Aufgabe: Entnimm dem Kommentar über den 6. Januar die Stelle von „Kommentar von Kit“ bis „der Ereignisse aufkommen.“ wortgetreu.
**** Ausgewählter Auszug ****
Kommentar von Kit Klarenberg
Öffentlich hielten und halten die US-Behörden starr an ihrem Narrativ fest, niemand habe den Aufruhr am 6. Januar auf dem Capitol Hill in Washington kommen sehen. Doch die Veröffentlichung interner Dokumente lässt erneut Zweifel an der gängigen Version der Ereignisse aufkommen.
Am 21. Juni berichtete der Sender NBC News über ein jüngst veröffentlichtes gerichtliches Dokument: Dieses warf weitere Fragen darüber auf, ob man beim US-Inlandsgeheimdienst Federal Bureau of Investigation (FBI) vorausgesehen hatte, was später am 6. Januar in Washington geschehen würde – und falls ja, warum das FBI nicht rechtzeitig Alarm schlug.
Das betreffende Dokument ist ein FBI-Ermittlungsbericht zu Aktivitäten in den sozialen Medien vor diesem schicksalhaften Tag. Der im Februar erstellte Bericht zeigt, dass wutentbrannte Donald-Trump-Anhänger offen darüber sprachen, Schusswaffen ins Kapitol zu bringen, um eine "Revolution" anzuzetteln. Beiträge mit derartigem inhaltlichem Tatbestand wurden als Rechtfertigung verwendet, eine Ermittlung gegen den Protestteilnehmer Thomas Webster einzuleiten: Der ehemalige Beamte des New York Police Department wurde im folgenden Monat wegen Angriffs auf einen Beamten der Capitol Police angeklagt. Der Bericht besagt:
"Eine Überprüfung von öffentlich zugänglichem Material und Beiträgen in sozialen Medien im Vorfeld und im Verlauf der [Amtseinweihungs-]Veranstaltung deutet darauf hin, dass Personen, die an der 'Stop the Steal'-Kundgebung teilnahmen, über die Ergebnisse der US-Präsidentschaftswahlen 2020 verärgert waren und das Gefühl hatten, Joseph Biden sei gesetzwidrig zum gewählten Präsidenten erklärt worden. Nutzer in mehreren Online-Gruppen und Plattformen diskutierten darüber, bewaffnet zum Kapitol anzureisen oder Pläne zu schmieden, an diesem Tag eine 'Revolution' zu starten."
Seltsamerweise trat Webster selbst bei diesen aufrührerischen Diskussionen nicht auf – auch ist nicht bekannt, ob dies bei anderen Personen, die wegen ihrer angeblichen Rolle bei den Unruhen festgenommen wurden, anders gewesen ist. Insgesamt wurden Stand 11. Juni 2021 521 Personen angeklagt.
Völlig unklar ist darüber hinaus, ob man sich beim FBI vor dem 6. Januar 2021 bereits derartiger Aktivitäten bewusst war – auch wenn FBI-Leiter Christopher Wray bisher konsequent jede Andeutung abwies, dass seine Behörde jeglichen Grund zur Annahme hätte, in Washington braue sich Ärger zusammen, bis schließlich die Hölle tatsächlich losbrach.
**** Extrahierte Daten ****
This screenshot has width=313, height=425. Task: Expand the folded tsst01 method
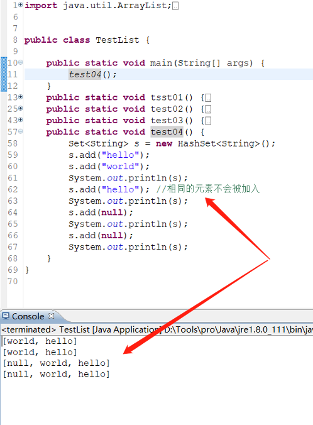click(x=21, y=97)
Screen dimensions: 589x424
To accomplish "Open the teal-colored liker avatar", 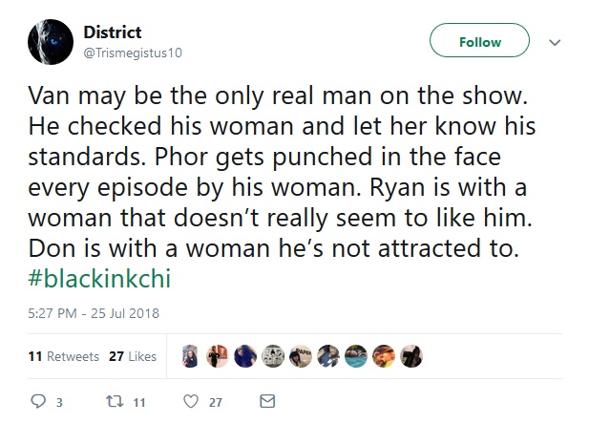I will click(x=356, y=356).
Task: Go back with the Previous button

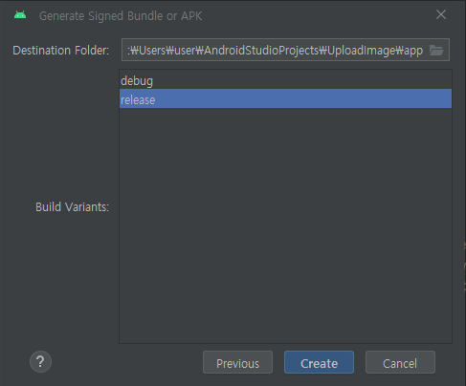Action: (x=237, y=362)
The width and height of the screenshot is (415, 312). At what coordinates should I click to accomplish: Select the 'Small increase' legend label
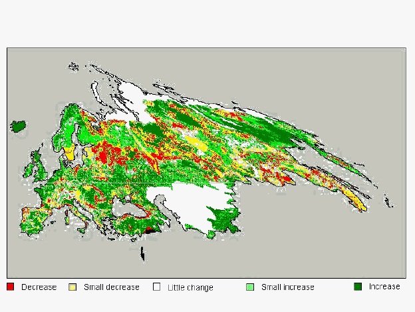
****
**** Extrahierte Daten ****
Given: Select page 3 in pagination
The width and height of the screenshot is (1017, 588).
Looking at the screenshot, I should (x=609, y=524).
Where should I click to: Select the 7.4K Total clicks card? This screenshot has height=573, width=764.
****
Antwort:
Kommentar von Kit Klarenberg
Öffentlich hielten und halten die US-Behörden starr an ihrem Narrativ fest, niemand habe den Aufruhr am 6. Januar auf dem Capitol Hill in Washington kommen sehen. Doch die Veröffentlichung interner Dokumente lässt erneut Zweifel an der gängigen Version der Ereignisse aufkommen.